Brazilian light-sport aircraft

The Aeroalcool Quasar is a Brazilian light-sport aircraft that is produced by Aeroálcool and was introduced in 2007.

==Design and development==
The aircraft was designed by American Frank Porter with assistance from James Waterhouse of the Federal University of São Carlos in Brazil, to comply with the US light-sport aircraft rules. It features a cantilever low-wing, a two seats in side-by-side configuration enclosed cockpit under a forward hinged canopy, tricycle landing gear and a single engine in tractor configuration.

The aircraft is made from aluminum sheet and has a 9.25 m span wing.
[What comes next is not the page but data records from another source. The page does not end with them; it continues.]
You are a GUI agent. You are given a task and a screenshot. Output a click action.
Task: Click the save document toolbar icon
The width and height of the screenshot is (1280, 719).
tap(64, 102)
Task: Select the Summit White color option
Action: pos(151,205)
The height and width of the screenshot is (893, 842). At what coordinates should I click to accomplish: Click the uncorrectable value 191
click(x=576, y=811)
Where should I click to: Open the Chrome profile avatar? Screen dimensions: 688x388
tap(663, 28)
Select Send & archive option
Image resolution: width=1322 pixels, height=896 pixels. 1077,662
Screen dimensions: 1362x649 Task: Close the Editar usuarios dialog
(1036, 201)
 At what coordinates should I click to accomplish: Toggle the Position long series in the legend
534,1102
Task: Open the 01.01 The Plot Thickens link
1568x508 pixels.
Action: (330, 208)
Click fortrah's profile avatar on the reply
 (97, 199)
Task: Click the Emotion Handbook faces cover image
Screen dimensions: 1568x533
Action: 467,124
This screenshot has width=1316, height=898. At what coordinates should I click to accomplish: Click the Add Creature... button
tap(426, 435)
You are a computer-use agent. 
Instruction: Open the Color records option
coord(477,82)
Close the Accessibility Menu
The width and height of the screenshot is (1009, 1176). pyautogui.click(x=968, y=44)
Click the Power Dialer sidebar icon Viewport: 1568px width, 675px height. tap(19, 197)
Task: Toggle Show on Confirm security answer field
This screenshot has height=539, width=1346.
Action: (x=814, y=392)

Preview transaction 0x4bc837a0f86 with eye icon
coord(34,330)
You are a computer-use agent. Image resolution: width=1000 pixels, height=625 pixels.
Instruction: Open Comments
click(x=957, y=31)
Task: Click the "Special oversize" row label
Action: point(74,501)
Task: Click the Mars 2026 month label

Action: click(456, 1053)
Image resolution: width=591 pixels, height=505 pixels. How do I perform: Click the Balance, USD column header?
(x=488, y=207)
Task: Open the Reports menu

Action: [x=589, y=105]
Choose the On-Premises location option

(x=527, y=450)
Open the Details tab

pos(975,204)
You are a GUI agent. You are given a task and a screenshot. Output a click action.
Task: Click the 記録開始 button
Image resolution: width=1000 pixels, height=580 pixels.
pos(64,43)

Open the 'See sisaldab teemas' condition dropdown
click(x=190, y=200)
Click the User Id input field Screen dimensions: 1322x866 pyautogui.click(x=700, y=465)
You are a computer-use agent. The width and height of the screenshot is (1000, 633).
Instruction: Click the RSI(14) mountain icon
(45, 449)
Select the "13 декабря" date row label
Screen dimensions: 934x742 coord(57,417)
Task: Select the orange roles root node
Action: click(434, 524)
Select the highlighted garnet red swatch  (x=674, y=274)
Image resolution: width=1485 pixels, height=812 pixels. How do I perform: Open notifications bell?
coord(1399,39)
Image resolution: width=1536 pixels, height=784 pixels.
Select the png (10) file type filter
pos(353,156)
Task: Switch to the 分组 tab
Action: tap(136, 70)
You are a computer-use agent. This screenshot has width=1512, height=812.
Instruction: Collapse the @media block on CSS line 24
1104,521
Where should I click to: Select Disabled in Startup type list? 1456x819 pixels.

The initial engine used was the Japanese 60 hp HKS 700E four-stroke powerplant which gives it a cruise speed of 210 km/h while burning only 9 L per hour of auto fuel.

A total of 60 had been built by 2015.

==Variants==
- Quasar Lite
Initial model, powered by the 85 hp Jabiru 2200 four-stroke powerplant.
- Quasar 214SL
Import version for the US market, distributed by Quasar Aircraft Company, Inc. Accepted as a US light sport aircraft in 2007.
- Quasar Fast
Model powered by the 120 hp Jabiru 3300 four-stroke powerplant.